Section 3.06No Other Representations or Warranties. Other than the representations and warranties expressly set forth in this Article III, the Operating Partnership shall not be deemed to have made any other representation or warranty in connection with this Agreement or the transactions contemplated hereby.
ARTICLE IV
REPRESENTATIONS AND WARRANTIES OF THE CONTRIBUTORS AND GUARANTOR
Except as disclosed in the disclosure letter delivered to the Operating Partnership by the Contributors on the date hereof, if any, (the “Contributor Disclosure Letter”), the Contributors hereby, and Guarantor for purposes of Section 4.12 only, represent and warrant to the Operating Partnership as set forth below:
Section 4.01Organization; Authority.
(a) Advisor is a limited liability company duly organized, validly existing and in good standing under the Laws of the State of Delaware, and has all requisite power and authority to enter into this Agreement, each agreement contemplated hereby and to carry out the transactions contemplated hereby and thereby. Academy is a limited liability company duly organized, validly existing and in good standing under the Laws of the State of Colorado, and has all requisite power and authority to enter into this Agreement, each agreement contemplated hereby and to carry out the transactions contemplated hereby and thereby. Each Contributor has all requisite power and authority to enter into this Agreement and all agreements contemplated hereby to which it is party and to carry out the transactions contemplated hereby and thereby, and to own, lease or operate its assets and to carry on its business as presently conducted and, to the extent required under applicable Laws, is qualified to do business and is in good standing in each jurisdiction in which the nature of its business or the character of its property make such qualification necessary, other than in such jurisdictions where the failure to be so qualified would not reasonably be expected to have a Contributor Material Adverse Effect.

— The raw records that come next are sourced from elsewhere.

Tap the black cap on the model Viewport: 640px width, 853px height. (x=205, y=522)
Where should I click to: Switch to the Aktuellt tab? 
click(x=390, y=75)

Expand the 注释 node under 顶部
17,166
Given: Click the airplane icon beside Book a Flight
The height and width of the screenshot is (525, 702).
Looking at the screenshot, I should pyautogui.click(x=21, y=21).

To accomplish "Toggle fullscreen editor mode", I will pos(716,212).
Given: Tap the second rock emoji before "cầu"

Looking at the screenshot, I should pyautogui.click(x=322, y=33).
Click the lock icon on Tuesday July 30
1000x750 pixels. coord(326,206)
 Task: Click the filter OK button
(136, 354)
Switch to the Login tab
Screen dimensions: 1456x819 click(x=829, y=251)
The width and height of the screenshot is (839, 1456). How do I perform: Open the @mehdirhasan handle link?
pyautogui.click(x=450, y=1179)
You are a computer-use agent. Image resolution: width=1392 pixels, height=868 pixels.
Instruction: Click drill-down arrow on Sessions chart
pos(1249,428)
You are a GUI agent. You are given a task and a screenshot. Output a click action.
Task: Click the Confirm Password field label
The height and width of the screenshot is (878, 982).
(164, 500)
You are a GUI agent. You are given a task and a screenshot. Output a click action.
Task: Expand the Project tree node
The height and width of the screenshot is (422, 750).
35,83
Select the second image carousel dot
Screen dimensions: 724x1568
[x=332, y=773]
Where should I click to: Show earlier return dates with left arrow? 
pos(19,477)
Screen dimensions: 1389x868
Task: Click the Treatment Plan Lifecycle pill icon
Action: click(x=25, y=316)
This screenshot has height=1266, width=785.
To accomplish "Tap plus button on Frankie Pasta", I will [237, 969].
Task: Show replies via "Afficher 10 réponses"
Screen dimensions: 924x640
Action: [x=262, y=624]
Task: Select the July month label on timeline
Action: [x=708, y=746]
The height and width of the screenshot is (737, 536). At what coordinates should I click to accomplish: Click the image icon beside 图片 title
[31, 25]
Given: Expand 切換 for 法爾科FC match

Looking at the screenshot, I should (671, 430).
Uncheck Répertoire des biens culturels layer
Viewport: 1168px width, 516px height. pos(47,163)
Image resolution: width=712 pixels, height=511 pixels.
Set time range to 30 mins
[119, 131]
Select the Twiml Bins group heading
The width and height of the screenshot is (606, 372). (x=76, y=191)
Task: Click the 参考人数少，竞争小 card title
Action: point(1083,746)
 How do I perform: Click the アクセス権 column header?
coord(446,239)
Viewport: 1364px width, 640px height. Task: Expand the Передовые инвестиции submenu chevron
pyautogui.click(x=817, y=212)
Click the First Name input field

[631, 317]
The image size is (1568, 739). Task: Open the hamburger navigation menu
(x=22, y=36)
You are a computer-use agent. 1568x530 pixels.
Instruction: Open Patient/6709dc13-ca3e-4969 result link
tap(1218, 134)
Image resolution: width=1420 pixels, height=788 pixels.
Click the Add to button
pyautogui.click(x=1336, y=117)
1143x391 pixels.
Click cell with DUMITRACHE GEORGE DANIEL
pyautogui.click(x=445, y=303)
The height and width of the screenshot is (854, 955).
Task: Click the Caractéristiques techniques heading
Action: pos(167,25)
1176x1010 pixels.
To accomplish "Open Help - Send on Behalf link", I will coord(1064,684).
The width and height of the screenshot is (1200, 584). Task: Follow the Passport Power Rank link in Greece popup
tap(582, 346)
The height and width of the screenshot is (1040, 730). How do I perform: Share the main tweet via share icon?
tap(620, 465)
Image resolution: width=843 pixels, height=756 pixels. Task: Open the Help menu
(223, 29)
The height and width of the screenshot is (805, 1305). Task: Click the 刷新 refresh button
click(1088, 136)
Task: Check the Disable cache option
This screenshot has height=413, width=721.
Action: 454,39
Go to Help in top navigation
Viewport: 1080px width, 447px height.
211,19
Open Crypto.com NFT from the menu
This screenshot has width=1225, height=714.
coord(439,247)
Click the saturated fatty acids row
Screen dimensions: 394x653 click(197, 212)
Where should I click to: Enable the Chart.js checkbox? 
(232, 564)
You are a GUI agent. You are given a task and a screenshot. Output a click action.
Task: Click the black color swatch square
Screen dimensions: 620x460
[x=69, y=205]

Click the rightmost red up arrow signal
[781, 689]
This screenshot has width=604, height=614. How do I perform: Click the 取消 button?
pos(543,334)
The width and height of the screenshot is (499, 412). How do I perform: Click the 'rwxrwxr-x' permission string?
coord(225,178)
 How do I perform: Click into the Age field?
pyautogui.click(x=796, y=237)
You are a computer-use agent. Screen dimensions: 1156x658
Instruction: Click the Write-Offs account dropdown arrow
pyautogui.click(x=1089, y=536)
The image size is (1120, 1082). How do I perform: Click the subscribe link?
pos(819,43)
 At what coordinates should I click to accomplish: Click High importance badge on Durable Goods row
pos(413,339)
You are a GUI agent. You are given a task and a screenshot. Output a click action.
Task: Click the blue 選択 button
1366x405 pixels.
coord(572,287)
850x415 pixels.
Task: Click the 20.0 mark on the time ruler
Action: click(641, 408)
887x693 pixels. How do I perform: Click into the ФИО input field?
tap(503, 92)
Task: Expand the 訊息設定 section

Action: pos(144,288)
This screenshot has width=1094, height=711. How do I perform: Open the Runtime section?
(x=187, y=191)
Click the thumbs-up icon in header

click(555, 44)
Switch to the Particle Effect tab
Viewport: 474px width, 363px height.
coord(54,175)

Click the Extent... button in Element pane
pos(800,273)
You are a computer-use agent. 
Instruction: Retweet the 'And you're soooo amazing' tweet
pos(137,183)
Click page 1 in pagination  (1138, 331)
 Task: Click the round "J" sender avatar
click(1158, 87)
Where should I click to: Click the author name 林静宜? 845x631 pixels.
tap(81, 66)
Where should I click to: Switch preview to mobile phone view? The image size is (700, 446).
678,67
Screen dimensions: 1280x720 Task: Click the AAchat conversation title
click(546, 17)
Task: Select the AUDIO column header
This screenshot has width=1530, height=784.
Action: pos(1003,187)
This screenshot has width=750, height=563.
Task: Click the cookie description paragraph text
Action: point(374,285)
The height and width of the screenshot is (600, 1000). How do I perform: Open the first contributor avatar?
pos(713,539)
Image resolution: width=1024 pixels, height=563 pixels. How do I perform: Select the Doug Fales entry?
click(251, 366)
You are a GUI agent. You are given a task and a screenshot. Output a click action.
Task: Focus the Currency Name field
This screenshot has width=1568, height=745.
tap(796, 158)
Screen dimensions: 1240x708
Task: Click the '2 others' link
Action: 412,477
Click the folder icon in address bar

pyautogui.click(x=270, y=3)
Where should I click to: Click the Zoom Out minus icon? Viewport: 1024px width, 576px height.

Section 4.02Due Authorization. The execution, delivery and performance of this Agreement by the Contributor have been duly and validly authorized by all necessary action required of each Contributor. This Agreement and each agreement, document and instrument executed and delivered by or on behalf of each Contributor pursuant to this Agreement constitutes, or when executed and delivered will constitute, the legal, valid and binding obligation of the Contributors, each enforceable against the Contributors in accordance with its terms, subject to applicable bankruptcy, insolvency, moratorium or other similar Laws relating to creditors’ rights and general principles of equity (regardless of whether enforcement is sought in a proceeding at law or in equity).
Section 4.03Ownership of Contributed Interests. Each Contributor is, and/or shall be as of Closing, the owner of the Contributed Interests set forth inExhibit A and has the power and authority to transfer, sell, assign and convey to the Operating Partnership its respective Contributed Interests free and clear of any Liens (other than Permitted Liens). Except as provided for or contemplated by this Agreement or any other agreements referenced herein, there are no, and, as of the Closing, there will not be any rights, subscriptions, warrants, options, conversion rights, preemptive rights, agreements, instruments or understandings of any kind outstanding entitling any Person to acquire any equity interests in the Contributed Interests, except pursuant to Permitted Liens or rights established pursuant to the terms of the Organizational Documents and related agreements that have been previously disclosed to the Operating Partnership.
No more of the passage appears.